Giroud's percentage of completed passes in open play is not particularly impressive. His 64 percent mark is several points below that of Edin Dzeko, who has notched 22 more in over 400 minutes less time on the pitch.

A closer look is more encouraging, but only slightly. An equal percentage of Giroud's passes go forward and backward—28. Those are not terrible numbers, but he will want to make the former go up a few ticks and reduce the latter by the same margin to compete with the League's best.

Two numbers are particularly worrisome for Arsenal's handsome French striker. In what Opta calls the "Attacking Zone," Giroud has completed only 57 percent of his passes, and in the final third, that drops to 52 percent.

Compare this to Swansea's Michu, who has found his target in the Attacking Zone 74 percent of the time and in the final third 67 percent of the time.  Clearly, Giroud lacks a certain degree of precision in his passes in what is, for him, the most important area of the pitch.

There is also evidence that he is less creative than his rivals.

Emmanuel Adebayor has created a "clear-cut chance" every 414 minutes, while Giroud takes 535 to make one of his own.While we all remember his nearly identical chipped assists for Lukas Podolski and Kieran Gibbs, he does not create chances quite often enough.

Again, Giroud does just fine by normal standards in this category, but he repeatedly falls short when benchmarked against the Premier League's best.



Any argument about the quality of a striker must utilize statistics that show the frequency of, and his general ability to, make a ball hit a net.

I'll finally lower the bar here because there is no use in comparing Giroud with the likes of Demba Ba, Van Persie, Rooney, Michu, et al—he just cannot compete.

Over the course of the season, he has netted nine Premier League goals; a decent return, but not more than teammate and midfielder Santi Cazorla.

We've been able to expect a converted strike from Giroud every 178 minutes he's on the pitch, which is fairly good. By comparison, Southampton's Rickie Lambert, who has scored two more goals on the season, has taken an average 11 more minutes to be able to celebrate.

Once again, though, Giroud has shown that he lacks the clinical touch needed by someone who plays his position.

Despite having the fourth-most clear-cut chances of any player in the League (19), he has only converted slightly more than 20 percent into goals—easily the lowest rate in the top 10.

He also has the fourth-best minutes-to-shot ratio in the Premier League, but has fewer goals than almost anyone else in that top 10.

Juxtapose him with his own attacking partner, Theo Walcott, and his deficiencies become even more pronounced.
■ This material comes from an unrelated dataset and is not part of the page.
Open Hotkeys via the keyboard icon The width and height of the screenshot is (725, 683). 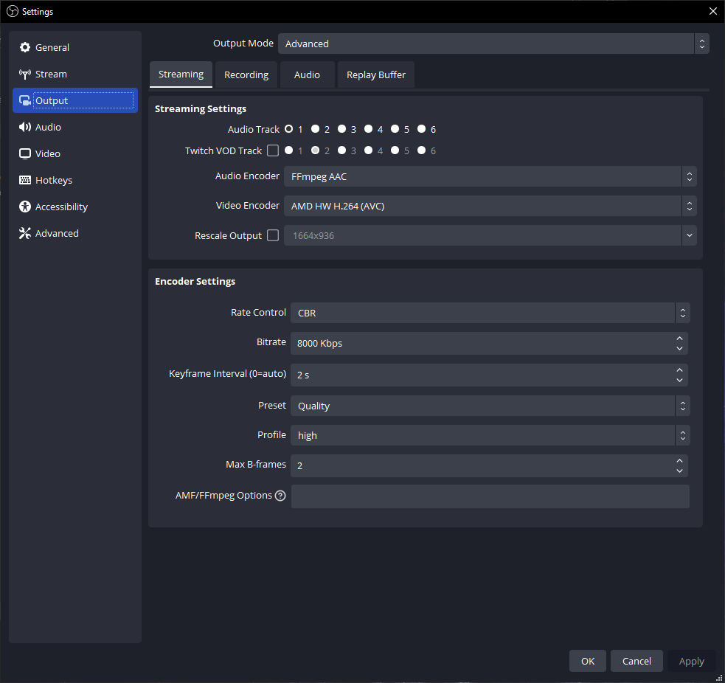click(x=25, y=180)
Walcott scores more often, shoots more accurately and converts clear-cut chances at double the rate that Giroud does. 



It is perhaps difficult to believe after parsing through this mountain of critical statistics, but I am one of the most ardent supporters of Olivier Giroud in Arsenal's fanbase.
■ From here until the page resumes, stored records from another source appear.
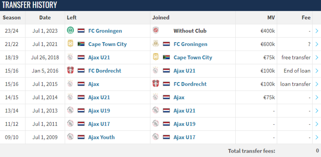
Task: Click the Fee column header
Action: point(306,17)
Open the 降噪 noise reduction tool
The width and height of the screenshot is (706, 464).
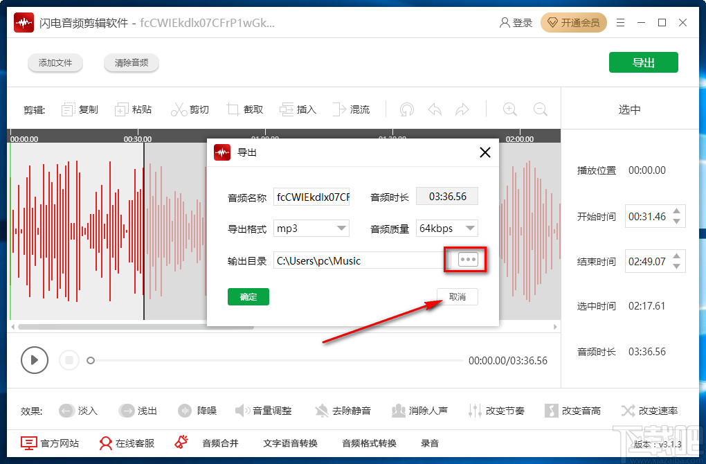tap(197, 410)
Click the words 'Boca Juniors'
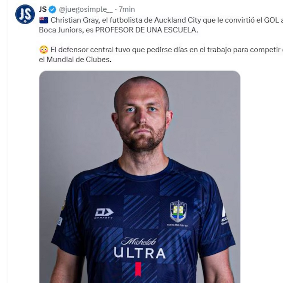 click(x=60, y=30)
The problem with the Frenchman is certainly not quality or physical makeup—anyone with a semi-educated eye can empirically identify Giroud as a special talent by merely watching an Arsenal game.

He just needs to be more clinical, both away from goal and in front of it. It is not wholly unreasonable to compare Giroud with the likes of Van Persie and Ba in terms of physical prowess and pure ability.

But the latter two strikers have refined their craft to the point where they are both making their teams tick by distributing the ball and finishing ruthlessly when they get the chance to score.

Empirical observation of Giroud will also plainly reveal that he is not there yet and has some distance make up on his rivals. But if he can ascend to that echelon, and I contend he can, Arsenal will have a truly world-class striker on their roster.

Until then, scoring will be much more a team effort.